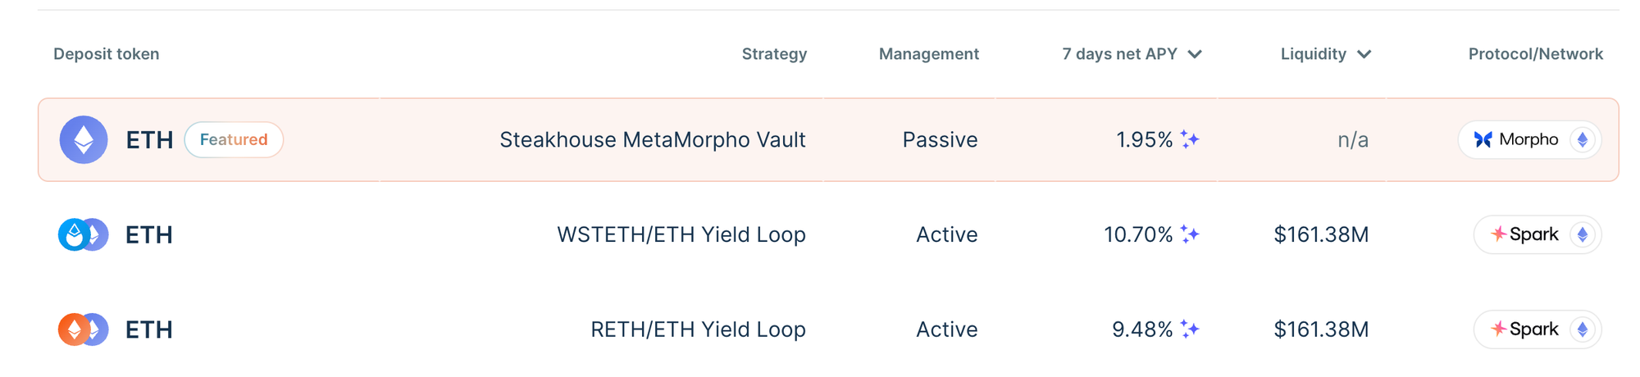Click the Deposit token column header
Screen dimensions: 1640x377
tap(107, 54)
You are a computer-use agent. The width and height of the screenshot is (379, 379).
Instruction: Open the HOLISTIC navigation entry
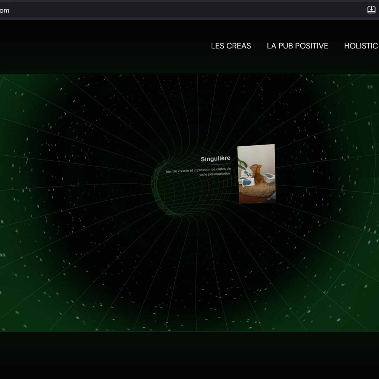361,46
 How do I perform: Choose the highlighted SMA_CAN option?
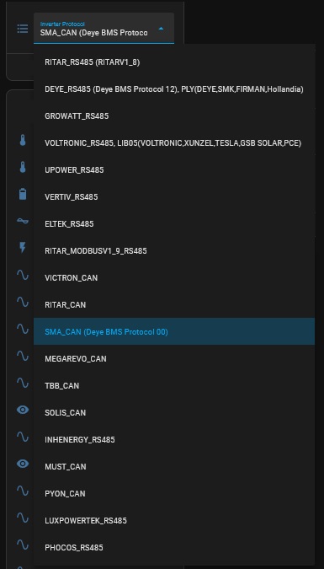(x=174, y=331)
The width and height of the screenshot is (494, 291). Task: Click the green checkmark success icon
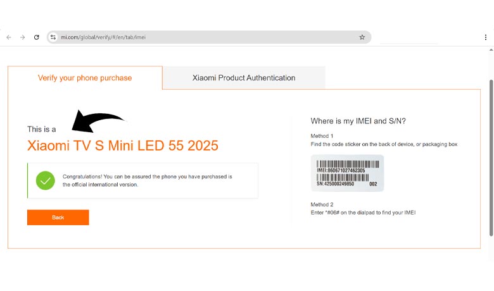(x=45, y=180)
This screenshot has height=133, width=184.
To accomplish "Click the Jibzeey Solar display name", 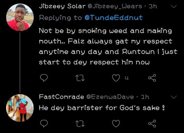I will click(x=62, y=7).
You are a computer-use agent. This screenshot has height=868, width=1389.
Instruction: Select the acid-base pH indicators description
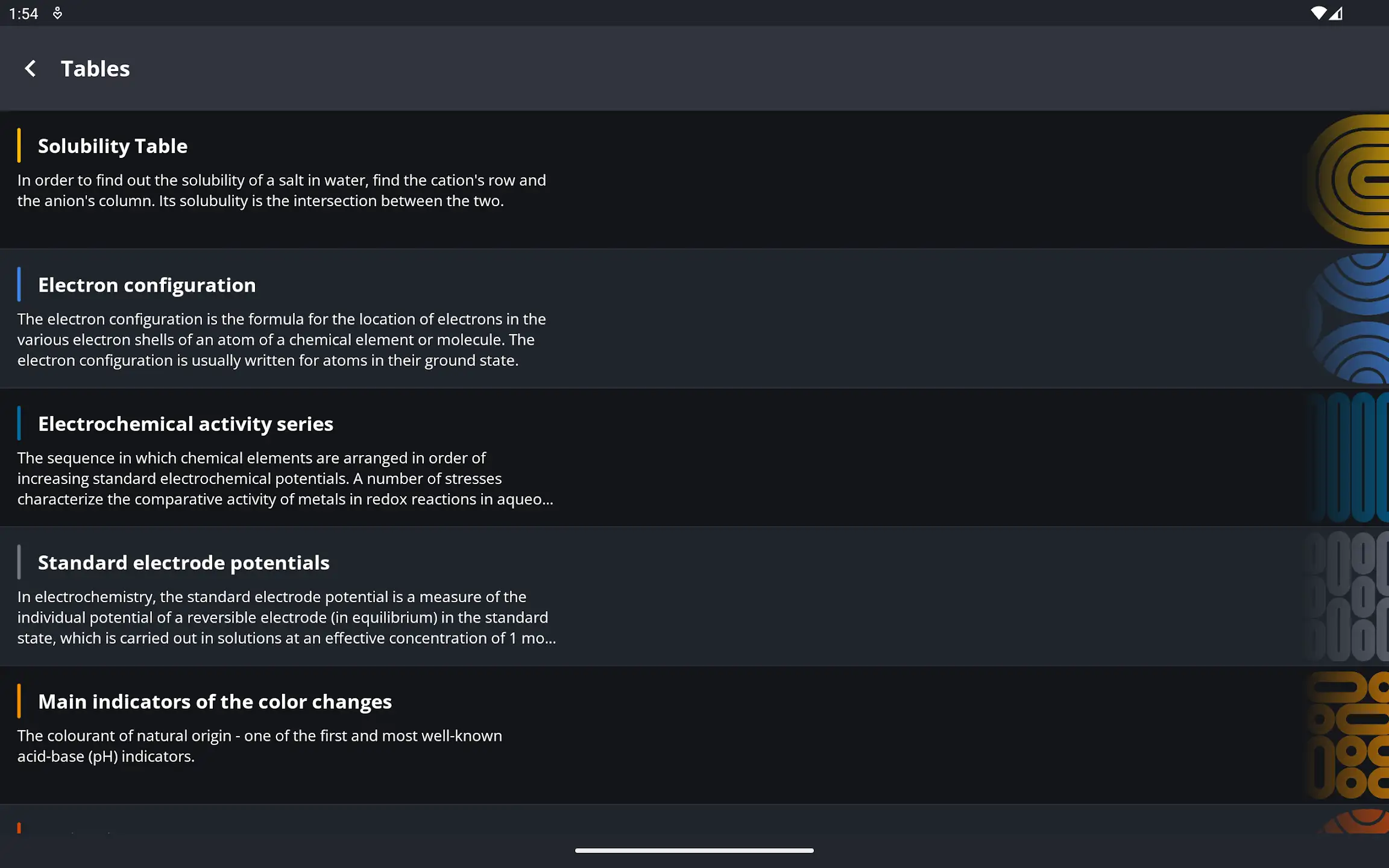(x=259, y=746)
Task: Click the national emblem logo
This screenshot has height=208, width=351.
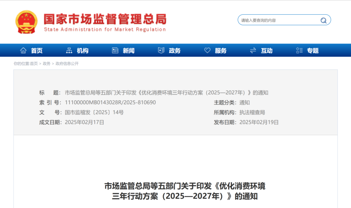Action: tap(27, 22)
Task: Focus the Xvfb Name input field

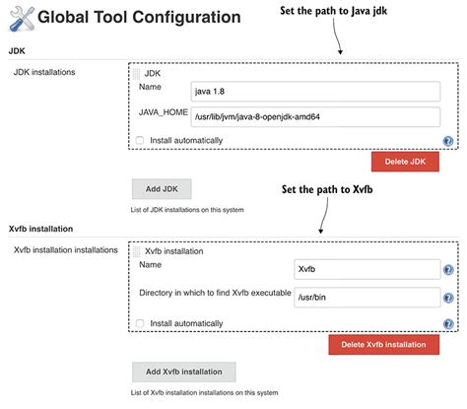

____

▶ _Task brief_: No pictures belong in the copy: reproduce exactly the lines above from the one that contains "You are a computer-use agent. This" through the last line of the entries.

▶ _Exercise response_:
You are a computer-use agent. This screenshot has height=868, width=1389.
Instruction: Select the acid-base pH indicators description
(x=259, y=746)
Task: Click the national emblem logo
This screenshot has height=208, width=351.
Action: tap(27, 22)
Task: Focus the Xvfb Name input field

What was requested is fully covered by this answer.